(Collected data entries)
+++

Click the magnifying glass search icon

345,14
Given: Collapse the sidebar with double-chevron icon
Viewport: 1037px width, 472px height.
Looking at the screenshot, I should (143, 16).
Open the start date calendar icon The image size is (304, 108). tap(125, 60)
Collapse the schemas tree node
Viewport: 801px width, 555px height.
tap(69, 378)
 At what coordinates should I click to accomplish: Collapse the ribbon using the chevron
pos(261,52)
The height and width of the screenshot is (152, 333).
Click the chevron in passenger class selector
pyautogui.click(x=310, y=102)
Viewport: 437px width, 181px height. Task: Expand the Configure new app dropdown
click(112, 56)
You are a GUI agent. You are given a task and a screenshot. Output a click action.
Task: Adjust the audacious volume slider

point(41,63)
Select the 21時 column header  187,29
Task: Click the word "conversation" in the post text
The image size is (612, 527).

+++

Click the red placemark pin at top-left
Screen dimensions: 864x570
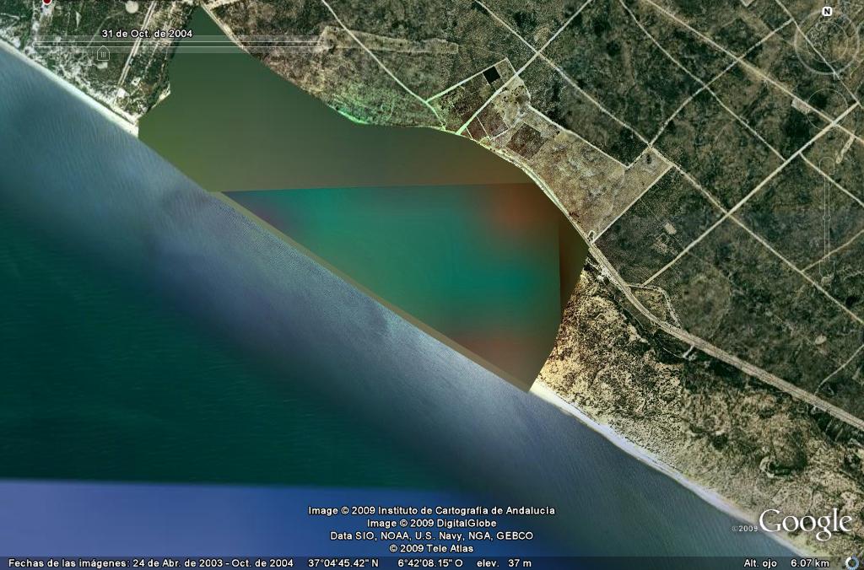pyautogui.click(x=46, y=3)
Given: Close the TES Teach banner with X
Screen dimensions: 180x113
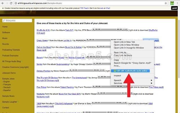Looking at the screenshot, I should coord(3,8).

+++

● What needs to be done
Look for the string "with" in the data above and return every line that has it.

● Exercise response
Given: Collapse the sidebar with double-chevron icon
Given: Close the TES Teach banner with X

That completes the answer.